■ **PROBLEM DESCRIPTION**
Please copy the listing below exactly, starting with the line that contains "Point to the 118,5 cm label" and going on through the line that contains "click(331, 113)", both included, and nothing else.

■ **RECORDS FOR THE EXERCISE**
— START —

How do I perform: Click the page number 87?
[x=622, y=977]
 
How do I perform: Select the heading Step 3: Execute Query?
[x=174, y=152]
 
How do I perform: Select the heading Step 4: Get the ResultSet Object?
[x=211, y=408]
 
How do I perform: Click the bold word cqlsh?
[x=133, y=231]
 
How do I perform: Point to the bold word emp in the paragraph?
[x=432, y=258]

— END —
— START —

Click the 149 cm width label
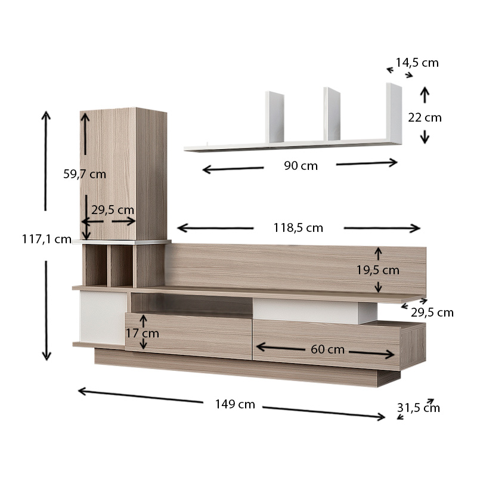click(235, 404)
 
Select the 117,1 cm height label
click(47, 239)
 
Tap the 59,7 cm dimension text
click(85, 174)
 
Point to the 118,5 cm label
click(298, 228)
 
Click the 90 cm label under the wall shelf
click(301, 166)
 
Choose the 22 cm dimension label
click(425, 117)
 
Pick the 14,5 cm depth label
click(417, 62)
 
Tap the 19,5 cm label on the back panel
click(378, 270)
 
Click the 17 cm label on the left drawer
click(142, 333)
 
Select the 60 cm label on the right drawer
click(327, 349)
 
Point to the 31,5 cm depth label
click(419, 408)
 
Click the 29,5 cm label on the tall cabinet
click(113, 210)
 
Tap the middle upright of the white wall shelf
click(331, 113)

— END —
— START —

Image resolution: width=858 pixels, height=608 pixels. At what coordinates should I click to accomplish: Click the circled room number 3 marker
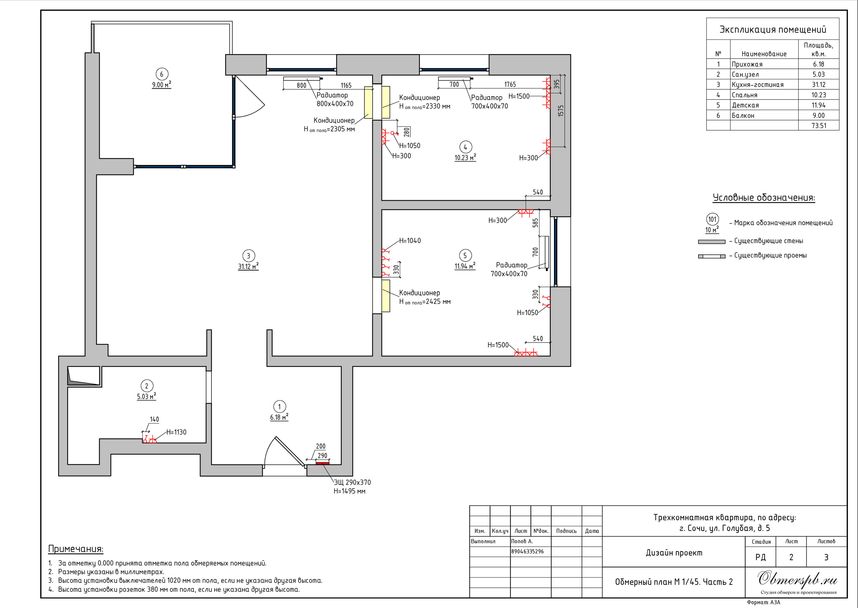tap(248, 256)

— END —

■ **ANSWER**
Point to the 118,5 cm label
click(298, 228)
 
Click the 90 cm label under the wall shelf
click(301, 166)
 
Choose the 22 cm dimension label
click(425, 117)
 
Pick the 14,5 cm depth label
click(417, 62)
 
Tap the 19,5 cm label on the back panel
click(378, 270)
 
Click the 17 cm label on the left drawer
click(142, 333)
 
Select the 60 cm label on the right drawer
click(327, 349)
 
Point to the 31,5 cm depth label
click(419, 408)
 
Click the 29,5 cm label on the tall cabinet
click(113, 210)
 
Tap the middle upright of the white wall shelf
click(331, 113)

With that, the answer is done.